The Silver Knapsack Trail is a 36.2 mi trail in the Sierra Nevada, near Johnsondale, Springville, and Three Rivers, California. It is located in Sequoia National Forest and the southernmost part of Sequoia National Park. Much of the trail lies within the Golden Trout Wilderness.

==Background==
There are seven glacier-carved lakes along the trail, and most of the trail is above 7000 ft. The Summit Trailhead elevation is 8250 ft. The elevation of the trail ranges from 6050 to 9850 ft. The trail is open from July to October and is very popular with Boy Scouts. There are several intersecting and side trails that provide many options varying the exact length and path of a hike, backpacking, or camping excursion.

Starting from Summit Trailhead headed north, the landmarks on the trail are: South Mountaineer Creek, Jacobsen Meadow, Mowery Meadow, Alpine Meadow (which isn't actually alpine in nature), Griswold Meadow, Maggie Mountain, Maggie Lakes, Frog Lakes, Twin Lakes, Sheep Mountain, Quinn Patrol Cabin, Soda Spring Creek and Soda Spring (which has carbonated water), Newlywed Site, Walker Cabin (built in 1886), Mountaineer Creek, Grey Meadow Ranger Station, Clicks Creek, Clicks Creek Trailhead, and then back to Summit Trailhead. Several of the cabins in the area were originally built by sheepherders; for example Quinn Patrol Cabin was built by sheepherder Harry Quinn circa 1900.

==Segments==
The trail is a circle (loop) hike, generally starting from either the Summit or Clicks Creek Trailheads, both of which are in the southwestern portion of the trail.
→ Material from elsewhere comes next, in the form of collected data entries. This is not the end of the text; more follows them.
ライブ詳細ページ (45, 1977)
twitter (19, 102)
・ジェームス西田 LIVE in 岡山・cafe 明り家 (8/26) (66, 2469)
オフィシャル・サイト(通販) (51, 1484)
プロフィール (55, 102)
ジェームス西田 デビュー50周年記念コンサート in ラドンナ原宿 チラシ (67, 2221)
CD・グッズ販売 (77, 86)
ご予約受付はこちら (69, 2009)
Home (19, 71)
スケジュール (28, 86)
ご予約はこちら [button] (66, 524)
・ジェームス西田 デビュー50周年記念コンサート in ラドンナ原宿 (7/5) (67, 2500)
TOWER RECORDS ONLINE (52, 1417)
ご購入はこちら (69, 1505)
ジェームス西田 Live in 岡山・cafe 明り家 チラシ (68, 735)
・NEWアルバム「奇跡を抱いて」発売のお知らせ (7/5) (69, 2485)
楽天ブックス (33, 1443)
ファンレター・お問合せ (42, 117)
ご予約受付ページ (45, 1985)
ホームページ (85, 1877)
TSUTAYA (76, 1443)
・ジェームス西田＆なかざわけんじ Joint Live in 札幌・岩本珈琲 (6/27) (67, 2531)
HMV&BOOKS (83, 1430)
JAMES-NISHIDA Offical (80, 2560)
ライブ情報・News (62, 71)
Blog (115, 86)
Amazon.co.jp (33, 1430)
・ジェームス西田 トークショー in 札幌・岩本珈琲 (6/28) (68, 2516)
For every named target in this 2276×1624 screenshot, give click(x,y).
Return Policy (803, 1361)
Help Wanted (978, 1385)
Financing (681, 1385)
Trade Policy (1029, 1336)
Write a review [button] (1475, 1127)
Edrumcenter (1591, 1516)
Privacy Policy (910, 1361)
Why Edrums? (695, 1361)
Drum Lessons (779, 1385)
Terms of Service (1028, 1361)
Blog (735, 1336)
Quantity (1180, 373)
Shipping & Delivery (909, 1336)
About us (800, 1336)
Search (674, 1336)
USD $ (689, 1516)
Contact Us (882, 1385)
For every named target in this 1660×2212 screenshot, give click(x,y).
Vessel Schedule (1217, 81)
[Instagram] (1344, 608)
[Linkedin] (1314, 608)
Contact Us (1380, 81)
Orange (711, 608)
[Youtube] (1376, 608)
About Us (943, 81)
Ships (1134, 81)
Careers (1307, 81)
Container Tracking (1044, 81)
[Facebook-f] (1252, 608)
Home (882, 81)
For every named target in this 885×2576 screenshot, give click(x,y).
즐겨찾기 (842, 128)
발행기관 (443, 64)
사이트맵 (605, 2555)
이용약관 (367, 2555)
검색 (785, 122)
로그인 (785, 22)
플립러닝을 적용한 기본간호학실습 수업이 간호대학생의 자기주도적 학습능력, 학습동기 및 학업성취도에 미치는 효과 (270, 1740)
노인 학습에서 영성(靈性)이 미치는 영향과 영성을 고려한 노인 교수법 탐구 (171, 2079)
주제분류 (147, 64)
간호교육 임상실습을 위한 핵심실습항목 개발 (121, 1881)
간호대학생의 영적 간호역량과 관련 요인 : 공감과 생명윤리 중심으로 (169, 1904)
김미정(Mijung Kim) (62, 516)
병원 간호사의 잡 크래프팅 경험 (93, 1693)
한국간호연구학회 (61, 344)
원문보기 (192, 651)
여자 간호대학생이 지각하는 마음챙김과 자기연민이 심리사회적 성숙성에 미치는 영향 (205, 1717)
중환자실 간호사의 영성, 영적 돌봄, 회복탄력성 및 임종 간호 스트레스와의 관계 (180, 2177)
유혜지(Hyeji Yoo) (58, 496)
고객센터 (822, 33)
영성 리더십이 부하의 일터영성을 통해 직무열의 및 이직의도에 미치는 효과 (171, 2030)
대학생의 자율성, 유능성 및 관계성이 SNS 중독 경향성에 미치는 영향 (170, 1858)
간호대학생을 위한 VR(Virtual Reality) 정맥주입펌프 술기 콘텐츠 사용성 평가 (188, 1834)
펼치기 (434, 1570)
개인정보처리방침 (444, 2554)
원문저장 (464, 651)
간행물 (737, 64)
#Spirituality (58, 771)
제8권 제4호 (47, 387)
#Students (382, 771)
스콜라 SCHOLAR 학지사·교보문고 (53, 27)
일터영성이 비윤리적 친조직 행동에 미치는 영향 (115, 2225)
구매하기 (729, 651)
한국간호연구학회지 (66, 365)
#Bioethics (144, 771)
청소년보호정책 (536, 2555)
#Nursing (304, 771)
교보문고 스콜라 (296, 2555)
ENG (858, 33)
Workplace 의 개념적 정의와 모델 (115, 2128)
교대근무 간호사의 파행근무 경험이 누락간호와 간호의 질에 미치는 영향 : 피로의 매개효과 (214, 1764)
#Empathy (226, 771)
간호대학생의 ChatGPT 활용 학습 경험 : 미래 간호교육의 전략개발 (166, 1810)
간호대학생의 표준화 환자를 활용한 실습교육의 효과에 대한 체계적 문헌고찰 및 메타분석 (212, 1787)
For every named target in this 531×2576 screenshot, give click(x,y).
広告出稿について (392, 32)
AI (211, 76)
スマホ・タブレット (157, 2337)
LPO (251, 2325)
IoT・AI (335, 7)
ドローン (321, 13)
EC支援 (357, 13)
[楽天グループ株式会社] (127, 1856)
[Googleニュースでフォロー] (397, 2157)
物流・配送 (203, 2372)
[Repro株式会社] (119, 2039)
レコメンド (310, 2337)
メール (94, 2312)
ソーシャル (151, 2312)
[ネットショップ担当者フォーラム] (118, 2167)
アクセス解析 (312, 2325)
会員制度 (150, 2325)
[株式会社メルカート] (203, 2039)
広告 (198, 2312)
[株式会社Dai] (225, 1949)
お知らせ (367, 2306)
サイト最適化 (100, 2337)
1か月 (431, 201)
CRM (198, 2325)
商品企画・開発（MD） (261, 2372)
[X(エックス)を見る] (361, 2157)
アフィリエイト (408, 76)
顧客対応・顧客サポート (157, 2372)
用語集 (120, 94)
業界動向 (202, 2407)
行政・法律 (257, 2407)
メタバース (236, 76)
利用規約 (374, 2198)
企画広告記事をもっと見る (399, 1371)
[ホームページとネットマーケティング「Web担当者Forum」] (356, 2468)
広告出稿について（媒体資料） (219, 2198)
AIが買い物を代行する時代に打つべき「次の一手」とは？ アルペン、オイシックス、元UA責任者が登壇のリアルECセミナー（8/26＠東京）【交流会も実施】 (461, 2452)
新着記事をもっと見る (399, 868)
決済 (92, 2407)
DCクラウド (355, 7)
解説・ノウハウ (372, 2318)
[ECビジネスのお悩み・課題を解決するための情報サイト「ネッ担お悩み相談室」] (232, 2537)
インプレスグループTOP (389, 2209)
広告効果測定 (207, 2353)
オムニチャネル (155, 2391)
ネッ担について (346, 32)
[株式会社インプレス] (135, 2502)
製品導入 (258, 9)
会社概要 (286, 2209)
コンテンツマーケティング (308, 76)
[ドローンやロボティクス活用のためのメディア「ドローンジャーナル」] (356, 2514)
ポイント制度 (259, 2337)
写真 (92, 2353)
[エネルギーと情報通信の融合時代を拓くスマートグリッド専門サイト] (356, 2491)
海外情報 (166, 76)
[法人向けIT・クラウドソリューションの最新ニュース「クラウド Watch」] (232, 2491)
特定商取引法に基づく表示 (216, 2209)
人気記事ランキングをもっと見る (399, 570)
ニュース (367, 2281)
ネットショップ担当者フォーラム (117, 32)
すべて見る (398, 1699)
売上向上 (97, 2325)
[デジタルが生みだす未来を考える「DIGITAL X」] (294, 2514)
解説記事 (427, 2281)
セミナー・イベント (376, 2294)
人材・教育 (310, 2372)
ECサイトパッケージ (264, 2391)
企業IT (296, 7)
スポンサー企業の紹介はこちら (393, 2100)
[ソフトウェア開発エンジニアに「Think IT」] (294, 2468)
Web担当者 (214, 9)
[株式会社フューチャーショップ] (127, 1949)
It is composed of the following segments:
- Summit Trailhead to Alpine Meadow ... 6.5 mi
- Alpine Meadow to Maggie Lakes ... 6.4 mi
- Maggie Lakes to Soda Spring Creek ... 9.5 mi
- Soda Spring Creek to Little Kern River ... 7.5 mi
- Little Kern River to Clicks Creek Trailhead ... 7.5 mi

==Silver Knapsack Award==

Silver Knapsack Award

Scouts and Leaders who meet the 9 requirements, can earn the Silver Knapsack Award patch.